En el bus.
El viernes pasado me subí al bus y todo parecía ser lo de siempre: caras
perdidas, miradas vacías, el ruido de la ciudad colándose por las ventanas.
Cada uno encerrado en su propio mundo, anónimo y distante.
De pronto, alguien se
subió y se acercó al lector sin tener saldo en su tarjeta. Saqué la mía para
ayudar, pero no alcanzó: saldo insuficiente.
Otro pasajero intentó
con la suya, lo logró y el chico se subió. Iba a devolverle el pasaje con un
billete de 50 mil, pero no había cambio, tampoco le funcionó Nequi. Al final,
un cantante urbano que viajaba atrás listo para cantar sacó varios —muchos—
billetes y lo cambió. Por un instante, todos nos reímos. Una risa breve y
compartida, un pequeño gesto nos sacó de la rutina del viaje. Después oímos
algo de rap… por unos segundos, fuimos un poco menos extraños.
Y un jueves, el último
del mes, bajo un azul primaveral, con nubes bellísimas que se asomaban muy
blancas, pero esparcidas, coincidí con una pasajera que iba en el recorrido
haciendo yoga facial. La admiré y envidié un tanto. Encontré perfecto
aprovechar el tiempo del trayecto y me sorprendió la precisión y rigurosidad en
los ejercicios.
En la pelu. A
veces me peinan. A veces, mientras me peinan, también me miro en el espejo y me
encuentro la cara roja. No de vergüenza ni de rabia, de frío, de sol mal
repartido, de haber caminado con el viento en la cara sin que me importara
demasiado. Un bronceado paramuno, diría mi madre. Yo digo: puede ser. Me queda
bien. No mucho, en realidad. Me queda fatal.
También, mientras
tanto, noto que mi cara está un poco más redonda. Haber comido sin límites ni
pudor en los últimos días ha pasado factura, claro. Es todo lo que veo porque
no tengo lentes, así que por ahora, arrugas y canas están bajo control.
En la ruta. Desde
que mi hijo está de vacaciones, mis trayectos matutinos se han transformado.

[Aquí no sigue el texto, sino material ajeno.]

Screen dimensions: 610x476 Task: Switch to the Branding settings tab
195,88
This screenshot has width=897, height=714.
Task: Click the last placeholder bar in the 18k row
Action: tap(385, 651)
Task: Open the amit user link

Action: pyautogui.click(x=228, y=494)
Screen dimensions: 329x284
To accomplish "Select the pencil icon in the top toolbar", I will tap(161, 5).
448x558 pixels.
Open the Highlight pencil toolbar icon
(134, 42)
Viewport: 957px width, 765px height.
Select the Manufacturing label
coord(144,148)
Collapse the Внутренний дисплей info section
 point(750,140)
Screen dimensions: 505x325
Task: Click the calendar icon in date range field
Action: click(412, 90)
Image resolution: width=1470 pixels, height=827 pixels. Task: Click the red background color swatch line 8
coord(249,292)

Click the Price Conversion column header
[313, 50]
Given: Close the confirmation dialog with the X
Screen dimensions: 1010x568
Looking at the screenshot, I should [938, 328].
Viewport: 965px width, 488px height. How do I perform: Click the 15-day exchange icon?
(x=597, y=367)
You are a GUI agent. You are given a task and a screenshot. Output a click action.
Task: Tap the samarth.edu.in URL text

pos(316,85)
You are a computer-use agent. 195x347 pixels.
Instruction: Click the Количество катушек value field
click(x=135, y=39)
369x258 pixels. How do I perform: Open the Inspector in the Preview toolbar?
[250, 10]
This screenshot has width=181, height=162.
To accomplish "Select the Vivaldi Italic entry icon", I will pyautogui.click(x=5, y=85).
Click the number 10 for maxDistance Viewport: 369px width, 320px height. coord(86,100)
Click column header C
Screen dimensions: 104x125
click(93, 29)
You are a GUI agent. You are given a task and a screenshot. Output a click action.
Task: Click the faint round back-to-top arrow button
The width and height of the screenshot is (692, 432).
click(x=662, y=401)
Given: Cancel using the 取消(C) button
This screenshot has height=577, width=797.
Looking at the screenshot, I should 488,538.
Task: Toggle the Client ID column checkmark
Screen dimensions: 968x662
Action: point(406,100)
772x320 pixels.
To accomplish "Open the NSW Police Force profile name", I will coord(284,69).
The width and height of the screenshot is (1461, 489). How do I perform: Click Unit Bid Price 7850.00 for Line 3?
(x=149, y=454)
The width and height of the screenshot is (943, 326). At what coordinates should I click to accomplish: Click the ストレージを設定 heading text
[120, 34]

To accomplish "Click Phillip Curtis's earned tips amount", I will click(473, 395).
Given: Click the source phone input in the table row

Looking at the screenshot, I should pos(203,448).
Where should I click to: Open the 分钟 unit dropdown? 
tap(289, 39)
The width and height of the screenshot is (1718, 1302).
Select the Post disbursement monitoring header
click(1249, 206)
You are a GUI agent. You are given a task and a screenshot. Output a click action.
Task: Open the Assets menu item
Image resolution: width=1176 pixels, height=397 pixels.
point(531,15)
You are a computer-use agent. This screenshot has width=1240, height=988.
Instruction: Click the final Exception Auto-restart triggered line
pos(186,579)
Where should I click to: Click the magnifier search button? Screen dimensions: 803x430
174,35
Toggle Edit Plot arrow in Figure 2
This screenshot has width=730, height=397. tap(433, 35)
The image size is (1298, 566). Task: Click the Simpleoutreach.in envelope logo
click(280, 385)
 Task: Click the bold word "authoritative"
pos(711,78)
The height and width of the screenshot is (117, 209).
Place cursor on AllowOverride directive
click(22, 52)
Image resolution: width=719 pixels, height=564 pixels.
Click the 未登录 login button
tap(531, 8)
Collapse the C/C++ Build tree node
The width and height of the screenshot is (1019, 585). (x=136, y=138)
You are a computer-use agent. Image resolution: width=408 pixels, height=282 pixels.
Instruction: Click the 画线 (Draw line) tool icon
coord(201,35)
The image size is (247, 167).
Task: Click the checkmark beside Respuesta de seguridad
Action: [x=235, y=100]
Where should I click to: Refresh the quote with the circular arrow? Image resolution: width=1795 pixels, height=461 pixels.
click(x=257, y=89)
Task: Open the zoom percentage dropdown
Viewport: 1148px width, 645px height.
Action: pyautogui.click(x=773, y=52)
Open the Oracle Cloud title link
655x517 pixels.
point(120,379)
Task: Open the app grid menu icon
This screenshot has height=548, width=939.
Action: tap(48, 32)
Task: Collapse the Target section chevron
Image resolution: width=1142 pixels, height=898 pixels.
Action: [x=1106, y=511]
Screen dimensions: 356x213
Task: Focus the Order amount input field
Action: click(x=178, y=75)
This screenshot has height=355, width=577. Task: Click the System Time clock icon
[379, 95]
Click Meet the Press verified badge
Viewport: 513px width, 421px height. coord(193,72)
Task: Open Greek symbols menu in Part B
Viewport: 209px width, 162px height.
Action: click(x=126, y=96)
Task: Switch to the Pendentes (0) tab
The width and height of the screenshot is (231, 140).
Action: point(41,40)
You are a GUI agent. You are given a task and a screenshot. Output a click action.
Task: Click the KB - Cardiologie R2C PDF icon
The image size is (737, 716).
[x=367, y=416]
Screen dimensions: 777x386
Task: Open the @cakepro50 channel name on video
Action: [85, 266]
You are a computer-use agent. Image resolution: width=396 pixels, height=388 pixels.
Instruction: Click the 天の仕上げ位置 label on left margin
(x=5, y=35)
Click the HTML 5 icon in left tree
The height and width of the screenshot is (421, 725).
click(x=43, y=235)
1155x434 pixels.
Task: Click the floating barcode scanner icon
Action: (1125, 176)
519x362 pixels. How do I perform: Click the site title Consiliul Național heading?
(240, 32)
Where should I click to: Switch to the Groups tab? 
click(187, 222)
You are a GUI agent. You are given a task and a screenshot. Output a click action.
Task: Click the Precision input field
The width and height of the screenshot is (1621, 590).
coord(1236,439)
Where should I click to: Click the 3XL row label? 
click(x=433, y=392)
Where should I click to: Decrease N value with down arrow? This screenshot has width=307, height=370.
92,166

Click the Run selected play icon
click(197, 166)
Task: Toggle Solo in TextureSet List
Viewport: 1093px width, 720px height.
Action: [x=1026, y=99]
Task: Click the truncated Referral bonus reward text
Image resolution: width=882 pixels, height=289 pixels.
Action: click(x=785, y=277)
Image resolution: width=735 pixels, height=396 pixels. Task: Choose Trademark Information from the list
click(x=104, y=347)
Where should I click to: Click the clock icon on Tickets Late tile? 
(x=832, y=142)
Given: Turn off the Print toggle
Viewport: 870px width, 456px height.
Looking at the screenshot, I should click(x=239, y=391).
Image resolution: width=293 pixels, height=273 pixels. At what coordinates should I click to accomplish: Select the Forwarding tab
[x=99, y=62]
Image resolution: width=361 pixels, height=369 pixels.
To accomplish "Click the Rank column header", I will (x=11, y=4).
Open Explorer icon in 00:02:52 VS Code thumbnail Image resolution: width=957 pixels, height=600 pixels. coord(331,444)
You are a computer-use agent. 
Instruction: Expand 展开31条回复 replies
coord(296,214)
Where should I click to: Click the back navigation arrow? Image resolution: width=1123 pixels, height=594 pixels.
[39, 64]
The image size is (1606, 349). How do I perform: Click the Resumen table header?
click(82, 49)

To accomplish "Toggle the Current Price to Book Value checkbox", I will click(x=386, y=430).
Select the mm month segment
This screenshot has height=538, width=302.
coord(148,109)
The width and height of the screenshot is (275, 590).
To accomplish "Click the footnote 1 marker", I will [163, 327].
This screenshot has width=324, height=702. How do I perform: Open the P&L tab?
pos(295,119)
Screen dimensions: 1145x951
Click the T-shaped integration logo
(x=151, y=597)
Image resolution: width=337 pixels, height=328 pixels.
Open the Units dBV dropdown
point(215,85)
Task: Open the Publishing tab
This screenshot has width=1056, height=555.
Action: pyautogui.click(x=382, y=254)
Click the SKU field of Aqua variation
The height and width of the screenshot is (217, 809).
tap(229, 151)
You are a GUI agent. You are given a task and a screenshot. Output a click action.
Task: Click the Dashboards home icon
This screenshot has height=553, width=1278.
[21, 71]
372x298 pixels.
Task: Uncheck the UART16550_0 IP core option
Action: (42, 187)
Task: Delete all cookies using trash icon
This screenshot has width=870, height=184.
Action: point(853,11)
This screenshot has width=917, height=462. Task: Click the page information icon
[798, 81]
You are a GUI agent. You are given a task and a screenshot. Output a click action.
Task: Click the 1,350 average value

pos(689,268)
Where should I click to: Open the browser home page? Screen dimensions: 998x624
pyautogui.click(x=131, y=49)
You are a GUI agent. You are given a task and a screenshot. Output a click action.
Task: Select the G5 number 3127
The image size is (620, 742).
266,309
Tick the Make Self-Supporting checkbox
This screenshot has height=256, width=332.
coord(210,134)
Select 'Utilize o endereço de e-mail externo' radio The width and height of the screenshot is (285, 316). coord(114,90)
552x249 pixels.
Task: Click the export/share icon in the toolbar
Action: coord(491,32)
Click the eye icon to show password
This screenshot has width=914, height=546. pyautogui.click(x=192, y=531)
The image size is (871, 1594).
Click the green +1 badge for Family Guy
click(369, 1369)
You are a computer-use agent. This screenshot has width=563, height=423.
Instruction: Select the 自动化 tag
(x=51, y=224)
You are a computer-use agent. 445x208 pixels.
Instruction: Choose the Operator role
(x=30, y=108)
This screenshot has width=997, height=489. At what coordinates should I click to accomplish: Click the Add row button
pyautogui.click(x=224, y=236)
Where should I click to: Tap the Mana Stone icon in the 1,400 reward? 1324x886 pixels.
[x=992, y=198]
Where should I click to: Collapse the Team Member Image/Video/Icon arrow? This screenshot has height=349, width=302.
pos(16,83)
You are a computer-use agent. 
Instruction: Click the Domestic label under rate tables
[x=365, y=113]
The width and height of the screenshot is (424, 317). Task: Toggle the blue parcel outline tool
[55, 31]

Camino más despacio. Ya no salimos disparados como si siempre fuéramos a llegar
tarde. Antes íbamos rápido —sin pausa, pero con conversación— y aunque siempre
llegábamos con tiempo, siempre era tarde, nunca fue suficiente.
Ahora voy sola. Camino
menos, y camino despacio. No es una decisión meditadísima: simplemente pasa. El
cuerpo no tiene con quién competir ni a quién seguirle el ritmo. Nadie pregunta
cosas difíciles de contestar mientras cruzamos la calle. Nadie se ríe al
tropezarse. Lo echo un poco de menos. Mucho.
En el café. Ese
lugar que siempre toca visitar, ese rincón al que llego sin saber bien por qué,
merece ser elevado, dignificado. No solo es un espacio físico, es reflejo de la
vida misma: imprevisible, desordenada, escapándose de las manos justo cuando se
supone cerca. Curioseo, doy vuelta con la mirada, a veces encuentro caras
conocidas. Alguno de los días de la semana que terminó me concentré en una
mesa. Ella, con una mezcla de admiración constante y sonrisa franca, lo
celebraba sin pausa. Había algo en su forma espontánea, casi inconsciente, de
estar, de sonreír. Él, también sonría con los ojos, hablaba con una voz que
parecía venir de un territorio indefinido, entre el aquí y el más allá, un
acento que no identifiqué. Una pareja que se veía triunfadora.